While several other experimental Covid-19 vaccines are already in Phase 3 trials, this candidate is the first outside of China to use a vaccine approach for which there is already a licensed vaccine. The approach used is the same as that used for Sanofi’s Flublok vaccine.
The Sanofi vaccine is combined with an adjuvant — a compound that enhances the immune response to the vaccine — produced by GSK. Like most of the Covid-19 vaccines currently in production, it will be a two-dose vaccine.
The three candidates already in Phase 3 trials in the U.S. use vaccine platforms that have not yet produced licensed vaccines. Moderna and Pfizer use a messenger RNA approach, while a vaccine being developed by Oxford University and AstraZeneca uses a harmless adenovirus onto which genetic material from the SARS-CoV-2 virus — which causes Covid-19 — has been fused. The adenovirus, which doesn’t trigger illness, induces the immune system to generate a protective response to SARS-2.
Unlike the mRNA vaccines, which need to be transported and stored frozen, the Sanofi vaccine will be shipped in liquid form and can be stored at refrigerator temperatures, between 2 Celsius and 8 Celsius, Shiver said.
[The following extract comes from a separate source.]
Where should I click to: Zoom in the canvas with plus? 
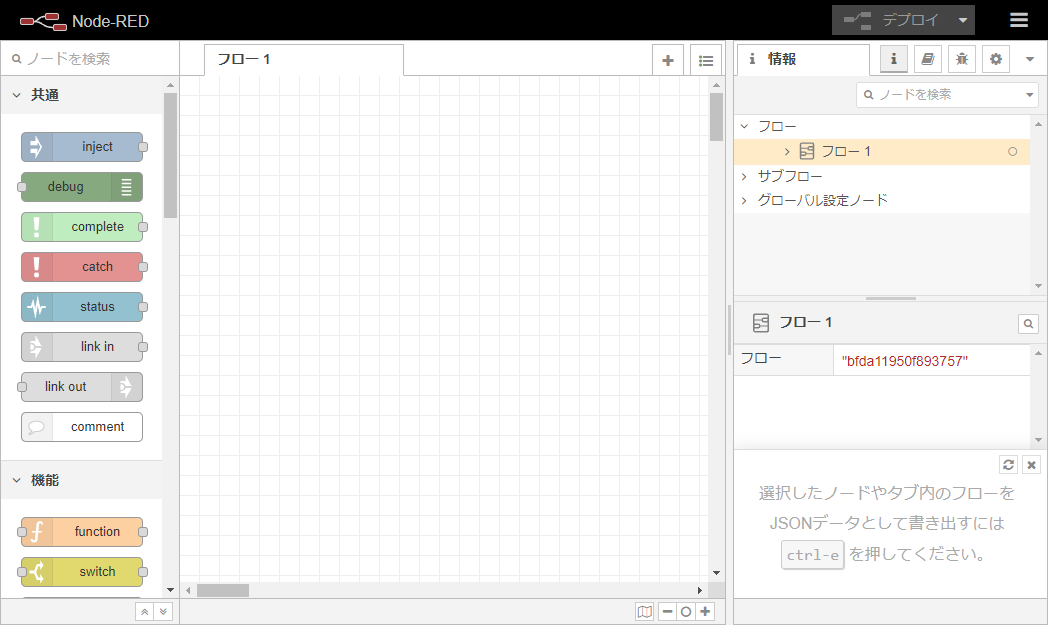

The Pfizer vaccine must be stored at -70 Celsius, which will complicate delivery and distribution.
Sanofi is also working on a second vaccine, an mRNA vaccine, which it is making in partnership with Translate Bio. Human trials with this vaccine are expected to start in November.
It is possible one or more vaccines could already be licensed or at least in use under an Emergency Use Authorization before either of Sanofi’s vaccines begins its Phase 3 trial. But Shiver seemed unfazed.
“We’re not that far behind,” he said, noting the global need for Covid-19 vaccines cannot be filled by a few vaccine manufacturers. “The threat of this virus and pandemic are large enough that the world needs multiple types of approaches for it.”